Carbon joins program to suppress gypsy moths
Gypsy moth caterpillars burrow into tree trunks and create pupas, emerging as destructive adults by late July.
Keep a close eye on your trees and shrubbery.
Gypsy moths are making a comeback, and the little caterpillars are bringing along their big appetites.
Carbon County commissioners have voted to submit a letter of intent to participate in the 2015 Gypsy Moth Suppression Program through the Pennsylvania Department of Conservation and Natural Resources, Bureau of Forestry, Division of Forest Pest Management.
Commissioners Chairman Wayne Nothstein said this is the first time since 2009 that the county has opted into the program.
"We haven't had an issue lately," he said. "But we are having a little bit of a problem right now."
Nothstein said the county may or may not need to use the program, pending on what data is collected, but the county wanted to opt in in case it is needed.
Nothstein said that the area around Mauch Chunk Lake Park has seen an increase in the concentration of gypsy moths.
The gypsy moth, or Lymantria dispar, has been a pest to the northeastern United States since being introduced from Europe to Massachusetts in 1869, DCNR reports.
The bug was first discovered in Pennsylvania in 1932, when it was found living in Luzerne and Lackawanna counties.
It is typically known to homeowners in its larval stage as a caterpillar.
During the bug's life cycle, a female lays 400 to 600 eggs, which hatch in late April.
The caterpillars then feed on foliage as they mature.
By late June or early July, gypsy moth caterpillars burrow into tree trunks and create pupas, where they will remain for about two weeks.
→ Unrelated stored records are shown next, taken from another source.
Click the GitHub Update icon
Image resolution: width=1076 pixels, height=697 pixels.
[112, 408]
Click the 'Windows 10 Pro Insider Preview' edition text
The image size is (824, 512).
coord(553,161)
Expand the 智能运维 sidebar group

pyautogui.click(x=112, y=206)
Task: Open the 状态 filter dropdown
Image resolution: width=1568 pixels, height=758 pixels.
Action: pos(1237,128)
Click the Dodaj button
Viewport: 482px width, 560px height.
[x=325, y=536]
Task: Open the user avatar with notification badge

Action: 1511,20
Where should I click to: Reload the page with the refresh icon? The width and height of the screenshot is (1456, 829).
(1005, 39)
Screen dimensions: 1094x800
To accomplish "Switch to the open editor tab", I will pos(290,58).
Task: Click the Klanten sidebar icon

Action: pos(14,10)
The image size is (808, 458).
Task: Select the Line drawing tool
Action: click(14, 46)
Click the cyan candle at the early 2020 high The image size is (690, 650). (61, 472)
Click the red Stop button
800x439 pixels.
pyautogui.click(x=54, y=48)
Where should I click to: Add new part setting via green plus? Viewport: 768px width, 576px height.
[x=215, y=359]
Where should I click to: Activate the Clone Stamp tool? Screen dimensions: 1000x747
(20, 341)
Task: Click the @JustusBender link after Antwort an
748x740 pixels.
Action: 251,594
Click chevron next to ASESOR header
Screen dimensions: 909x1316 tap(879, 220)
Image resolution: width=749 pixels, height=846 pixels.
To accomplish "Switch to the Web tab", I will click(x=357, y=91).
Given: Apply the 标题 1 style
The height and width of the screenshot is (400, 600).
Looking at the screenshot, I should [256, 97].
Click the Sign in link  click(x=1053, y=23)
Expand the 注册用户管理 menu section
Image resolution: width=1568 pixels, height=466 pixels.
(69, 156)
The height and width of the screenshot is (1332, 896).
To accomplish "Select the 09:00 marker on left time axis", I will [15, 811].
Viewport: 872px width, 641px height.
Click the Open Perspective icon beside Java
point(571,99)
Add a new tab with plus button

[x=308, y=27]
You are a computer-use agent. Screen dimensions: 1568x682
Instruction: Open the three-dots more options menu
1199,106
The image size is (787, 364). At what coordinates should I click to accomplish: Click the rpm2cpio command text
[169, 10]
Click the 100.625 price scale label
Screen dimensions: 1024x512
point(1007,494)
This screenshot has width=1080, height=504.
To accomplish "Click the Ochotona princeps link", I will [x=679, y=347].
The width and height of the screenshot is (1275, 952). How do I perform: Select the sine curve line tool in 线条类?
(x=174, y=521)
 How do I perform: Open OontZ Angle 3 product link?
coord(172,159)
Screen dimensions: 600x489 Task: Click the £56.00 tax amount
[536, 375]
They will then emerge as adults by late July.
After decades of dealing with the pests, DCNR's Bureau of Forestry created the suppression program in 1968, which has helped cut down on the amount of damage caused by these insects.
According to DCNR, the Gypsy Moth Suppression Program's goal is to "prevent gypsy moth-caused defoliation in treated forest residential area from exceeding 30 percent on 80 percent or more of the highly favored host trees."
To qualify for the program, the forested area must contain trees 25 feet or more in height and have at least 50 percent of the surface area covered by the crowns of the trees.
Of that total, 20 percent or more of the crown must be comprised of highly favored species, including apple, aspen, basswood, beech, birches, box elder, hawthorn, larch, oaks, willows and witch hazel trees.
The property must also contain at least 250 healthy, current-season gypsy moth egg masses per acre to qualify for the program.
Egg masses can be located under rocks and in trees.
Once an area is determined to be infested, insecticide is sprayed throughout the area to kill the larvae. The insecticide will not eradicate the problem though, because of "limitations of the insecticides available and the establishment of the gypsy moth in Pennsylvania, it is not economically feasible or biologically possible," according to DCNR.
Nothstein said that the county is taking this step as a precaution in case it is determined this year that the area needs to be sprayed.
"We could possibly use it this year pending on how bad the gypsy moths get," he said.
A total cost to spray the county if necessary has not been determined and would be based on per acre sprayed.